Distributed Care Hinges on Integration
– Dr. R. Todd Reilly, Dovel Technologies
At the HIMSS Precision Medicine Summit this summer there was a lot of discussion about the desire to move toward a more distributed model of care delivery. Distributed care is about decentralizing healthcare services – moving basic monitoring and diagnostic tests to the patient instead of requiring the patient to constantly come into a doctor’s office. This can be done inside patient homes or at hyper-local centers. This includes the concepts of telehealth and pharmacy quick clinics. This practice allows highly-trained providers to stay focused on more complex cases rather than administering routine care.
Distributed care is becoming a reality thanks to wide consumer Internet connectivity, availability of IoT devices (and the infrastructure to support them), and electronic record sharing. But the health system is not set up perfectly to enable the desired wide adoption of distributed care. There are a number of hurdles to overcome. These include:
- Technical issues – collecting, managing, aggregating, analyzing, securing data
- Data sharing – cultural resistance, legal and intellectual property issues, standard formats
- Participant engagement – defining who owns and controls the data
- Trust – transparency, consent, privacy, security
- Health justice – for everyone to contribute everyone must benefit
- Cost – insurance must reimburse distributed care, understanding investment vs short term cost
A key element to overcoming these hurdles is a commitment to integration. Technology providers need to ensure that their solutions will work with a variety of other vendor solutions. There is no place for vendor lock-in in a distributed system of care. IT professionals have to understand how to make this integration work for their environment as well as the health ecosystem as a whole. It’s a complex process, but with buy-in across the care spectrum it can be done.
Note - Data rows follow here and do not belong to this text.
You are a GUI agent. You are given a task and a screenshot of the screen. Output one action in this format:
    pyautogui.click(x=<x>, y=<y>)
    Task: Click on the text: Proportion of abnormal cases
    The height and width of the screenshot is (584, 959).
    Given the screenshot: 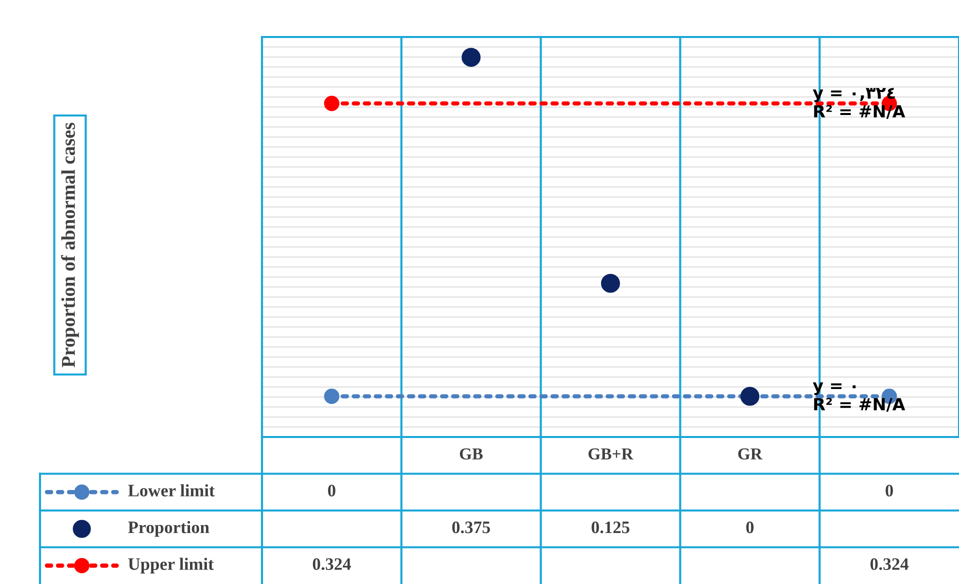 What is the action you would take?
    pyautogui.click(x=70, y=245)
     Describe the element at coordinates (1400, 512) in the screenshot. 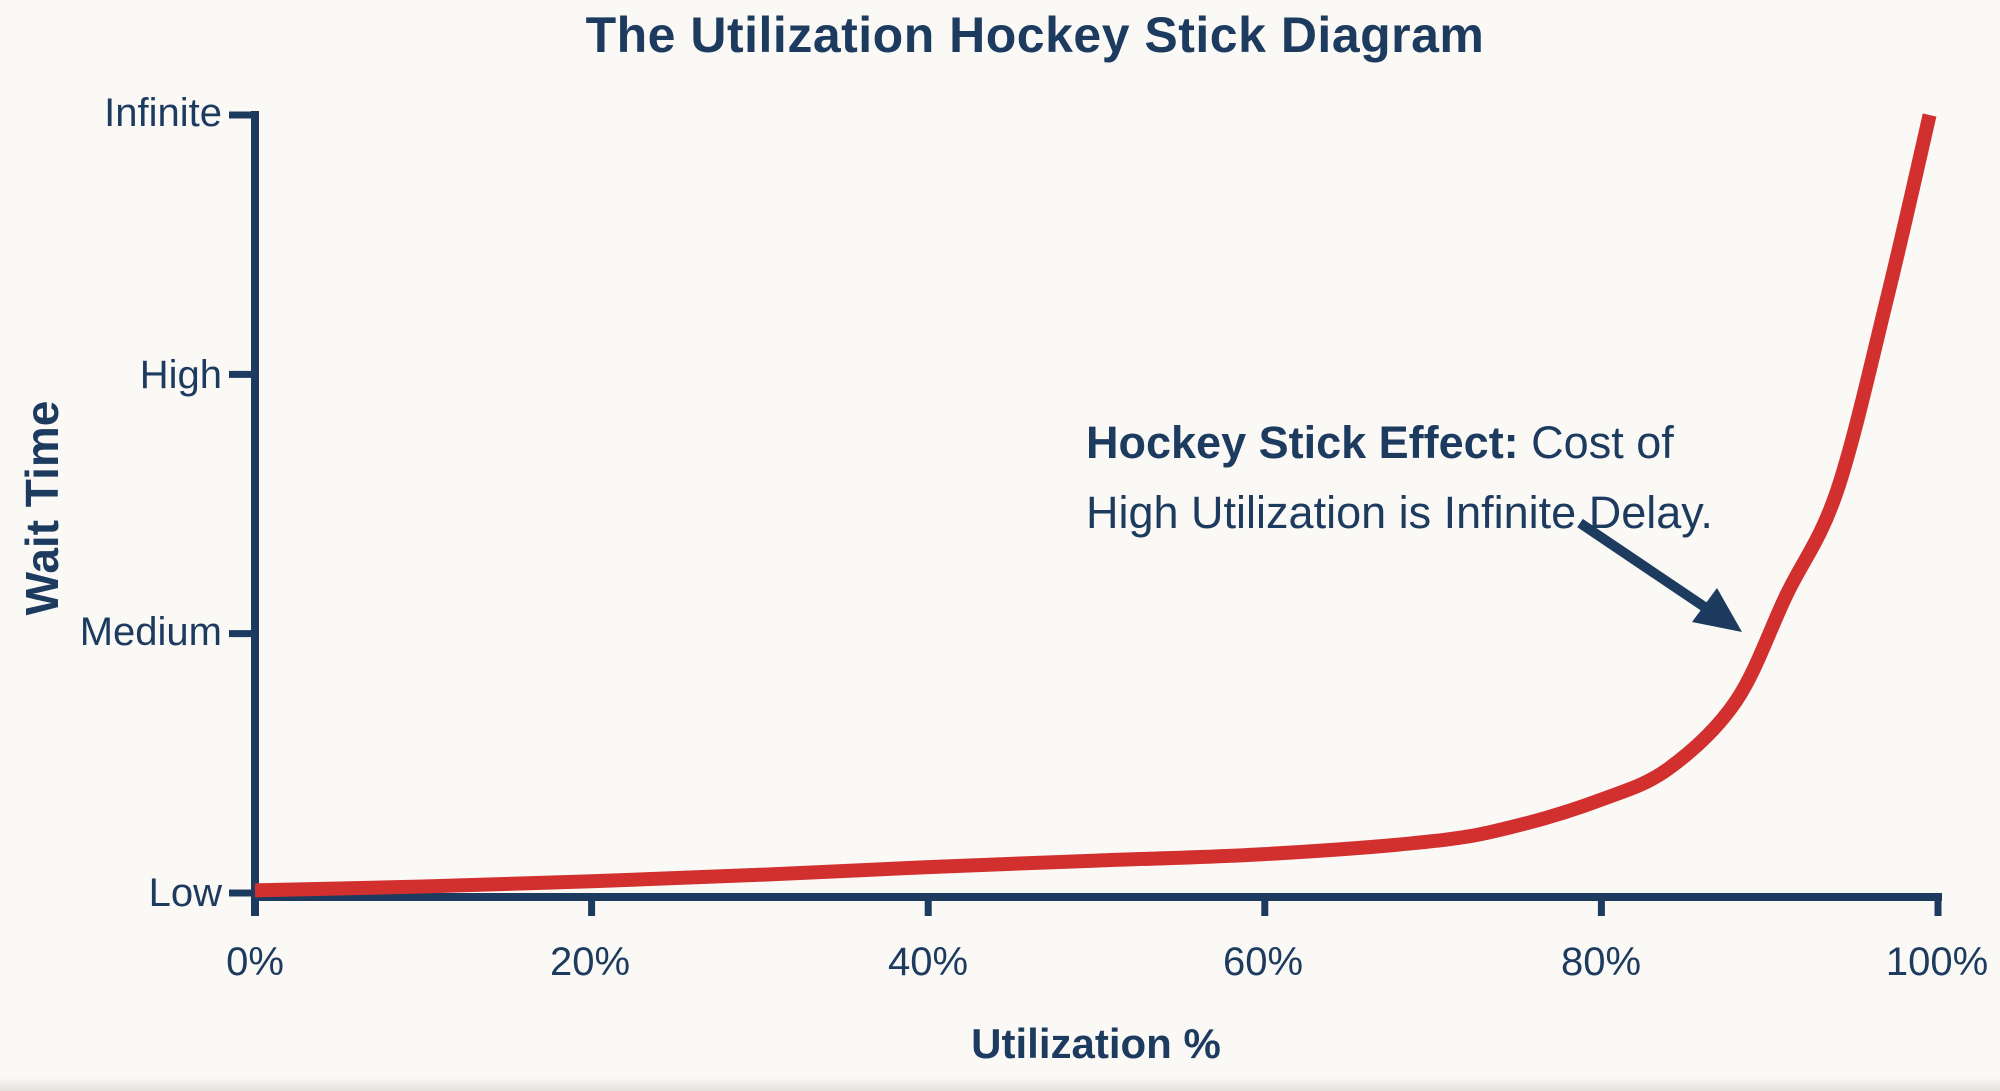

I see `annotation-line-2: High Utilization is Infinite Delay.` at that location.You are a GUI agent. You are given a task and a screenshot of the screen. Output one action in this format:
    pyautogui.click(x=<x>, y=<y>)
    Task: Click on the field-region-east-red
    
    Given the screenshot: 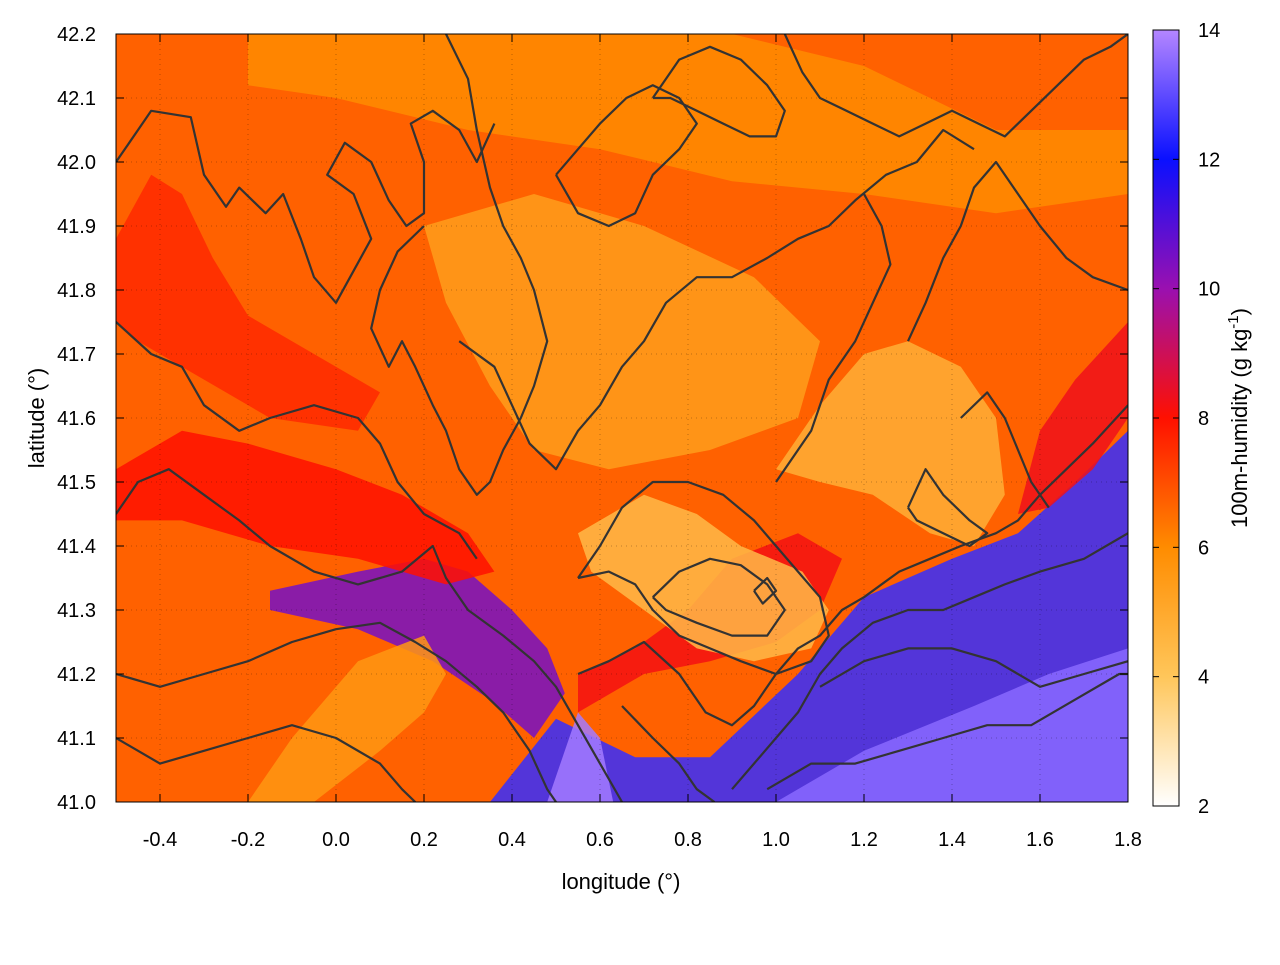 What is the action you would take?
    pyautogui.click(x=1073, y=418)
    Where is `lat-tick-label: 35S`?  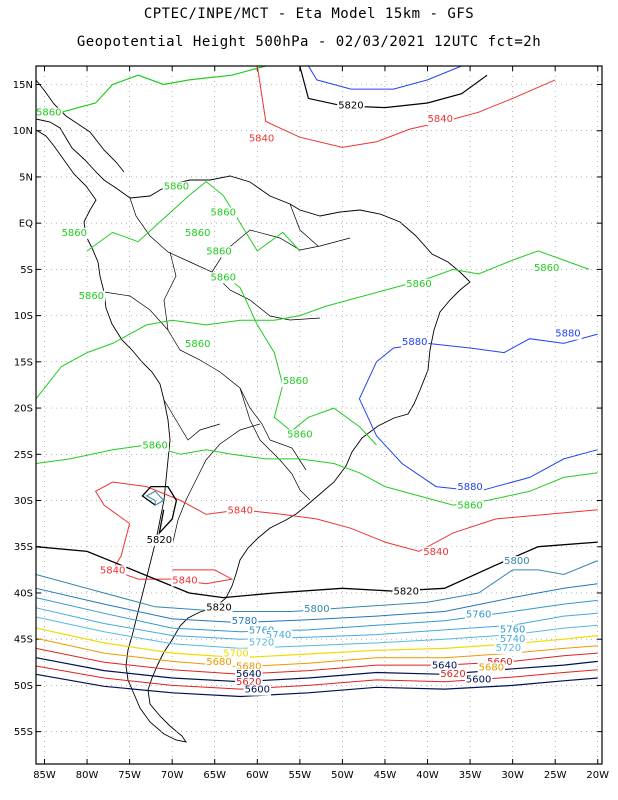
lat-tick-label: 35S is located at coordinates (24, 548).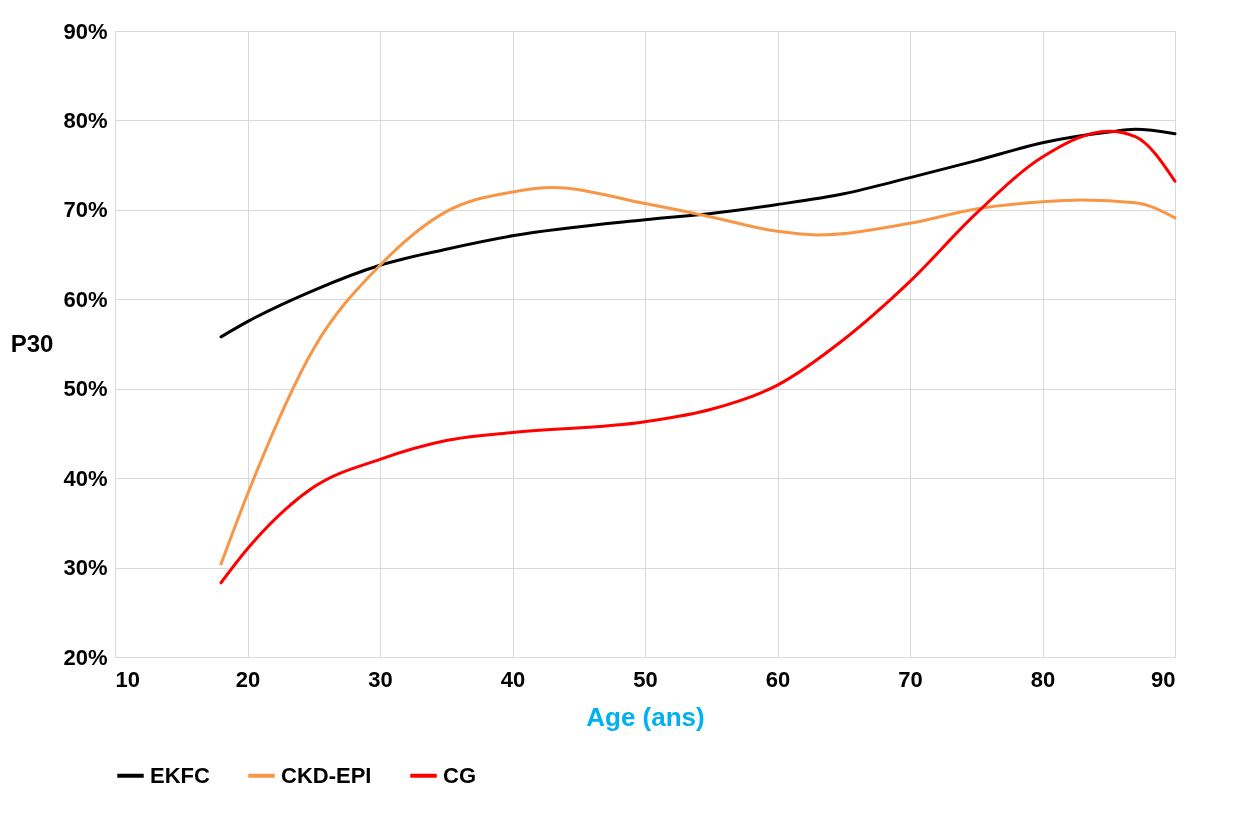 Image resolution: width=1251 pixels, height=837 pixels. I want to click on x-tick-label: 60, so click(778, 679).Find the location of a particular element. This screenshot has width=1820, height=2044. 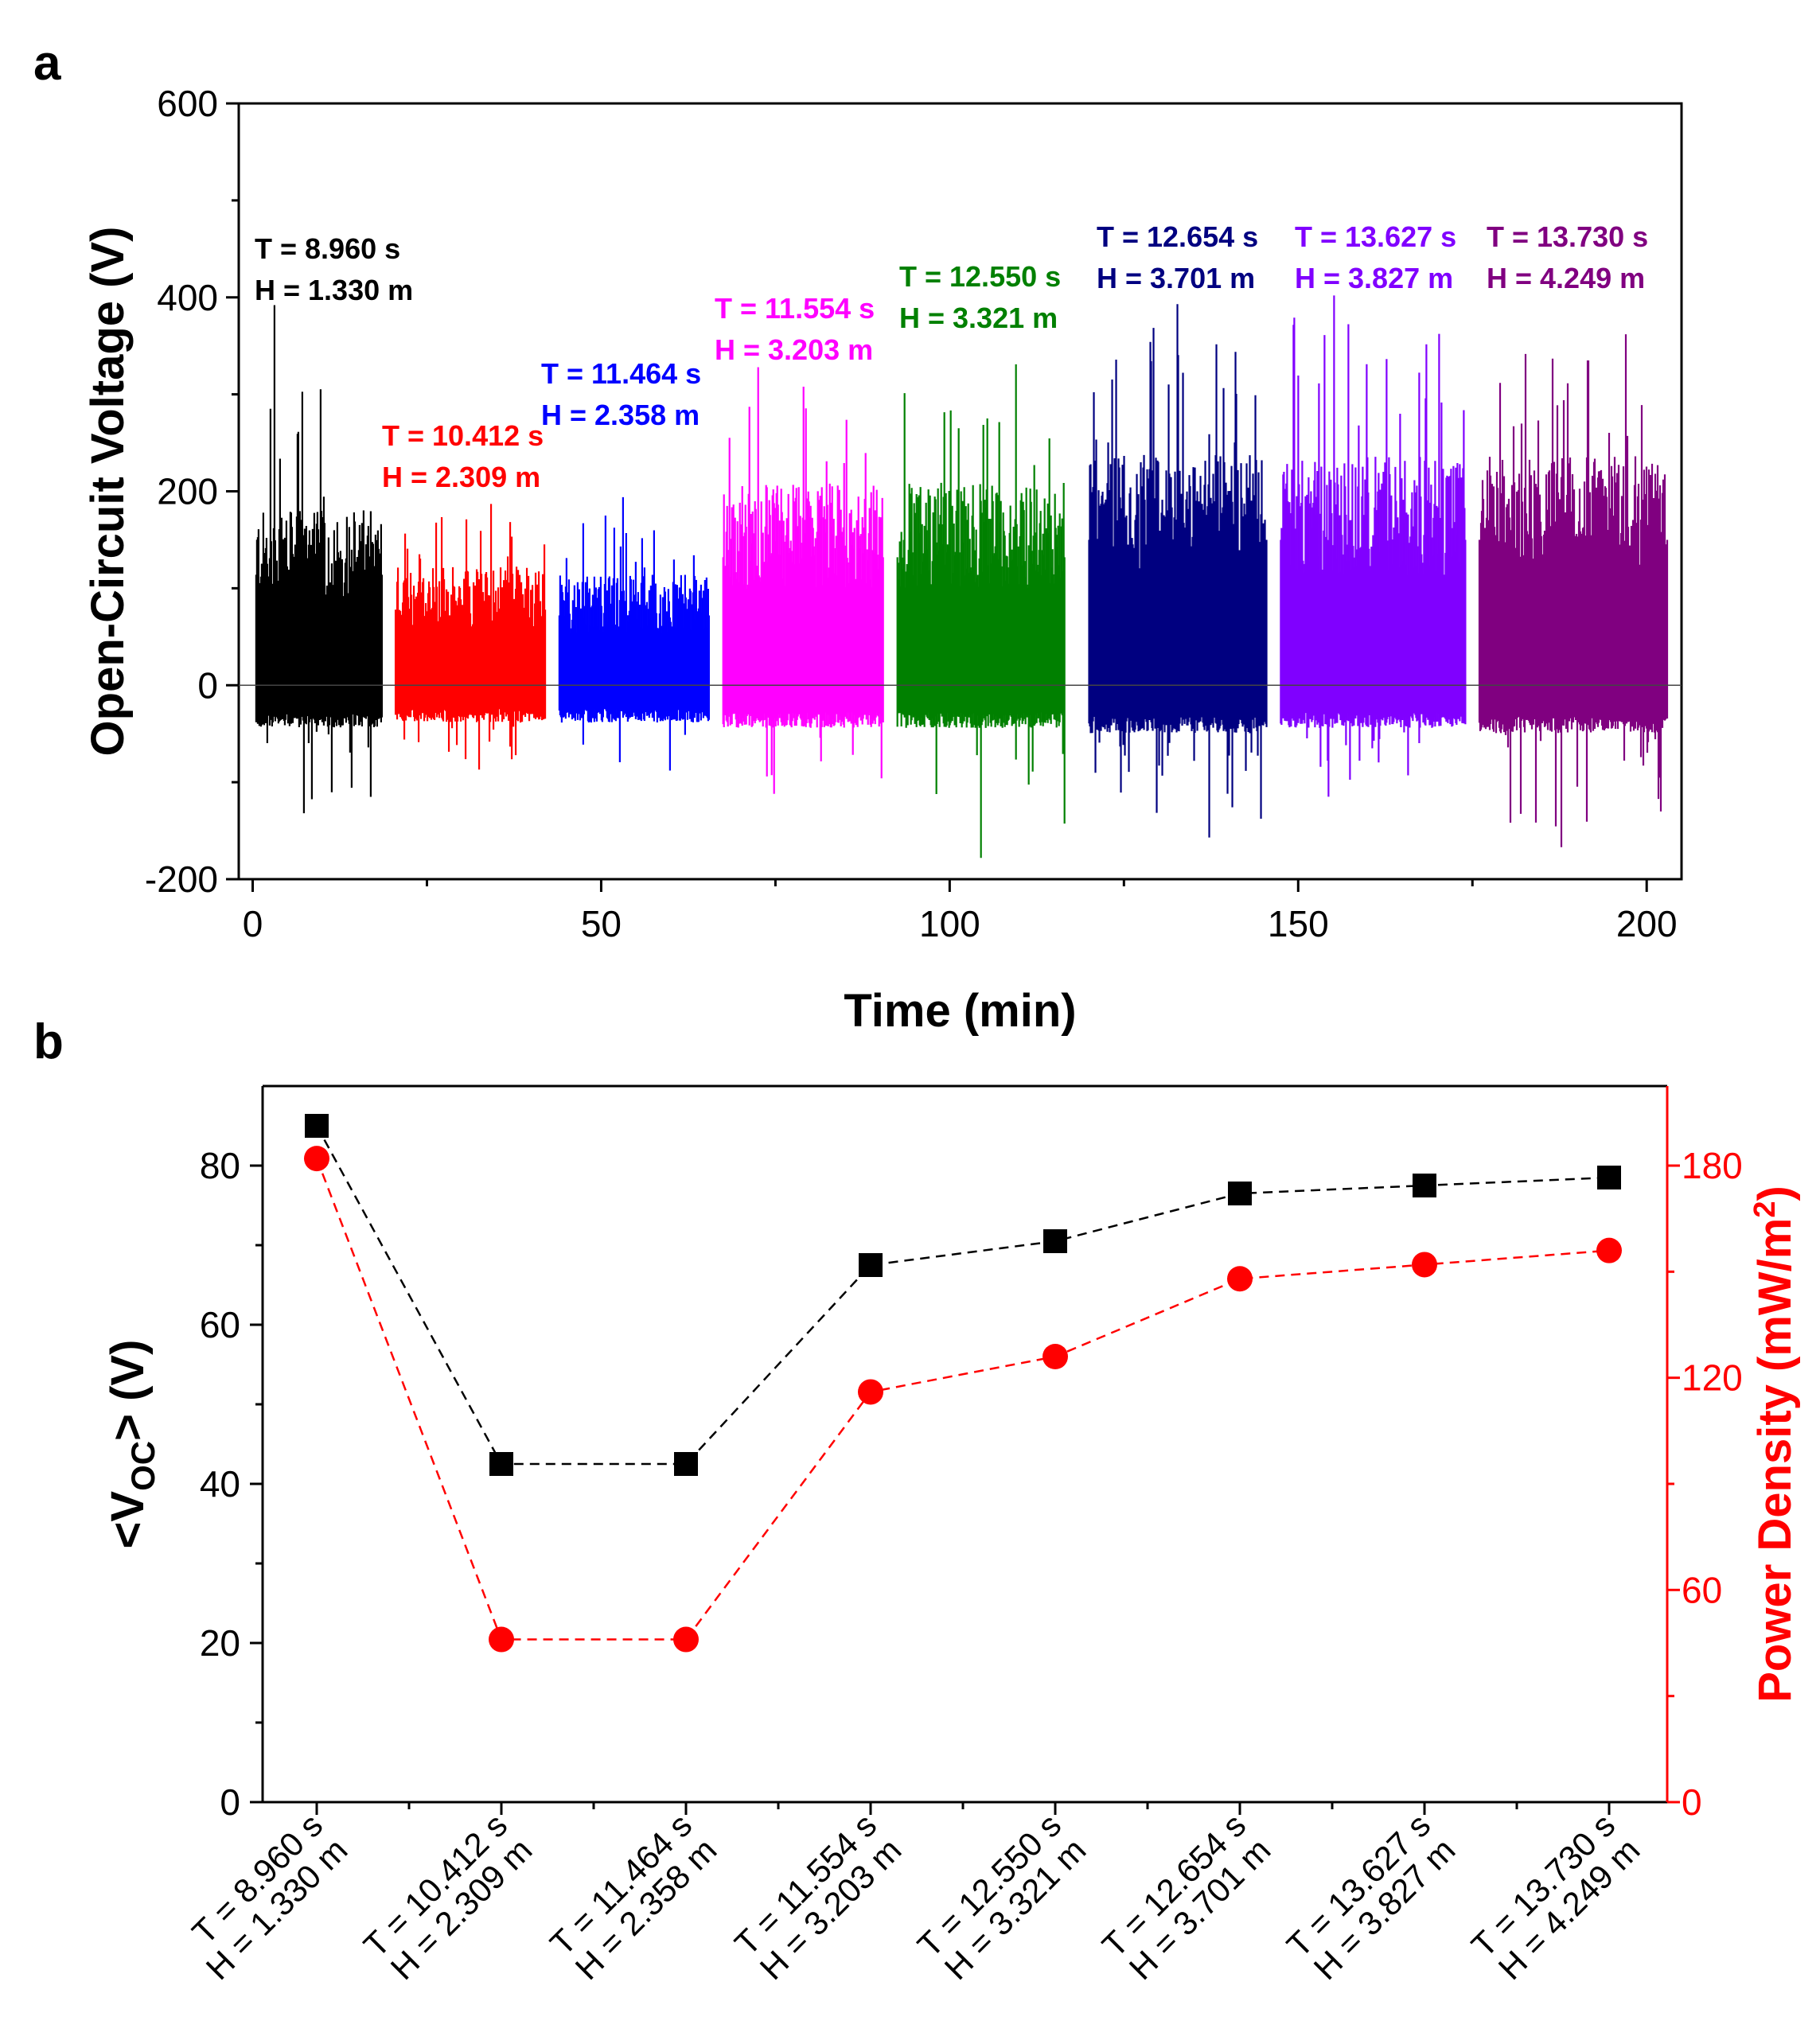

There needs to be better integration of laboratory and research data, as well as related clinical decision support tools, within the Electronic Health Record. This need encompasses the development of Application Program Interface tools to facilitate data access and integration as well as development of support tools (especially those incorporating Natural Language Processing and pattern recognition) to facilitate clinical decision-making.
Of course, having the technology available is not the full answer. Today, there is a significant shortage of genetic counselors and practicing clinicians with sufficient training to interpret precision health data. Beyond that, there is the cultural barrier of moving away from the current, linear model of care delivery, in which translational, clinical, and public health research each feed into patient care without any significant data integration or collaboration.
Data integration can be a critical enabler of more effective and individualized patient care. In this approach, technology-enabled data integration provides access to the breadth of information needed to more fully address the needs, risks, and benefits of all stakeholders. Additionally, technology-driven innovation incentivizes the emergence of new partnerships between health stakeholders, which will be critical for overcoming cultural barriers.
Much of the infrastructure necessary for distributed care exists today. What we need are new applications that work both on the existing infrastructure and with existing workflows. A willingness to share data and open up systems is also critical. The good news is the right applications can help drive this user acceptance and sharing.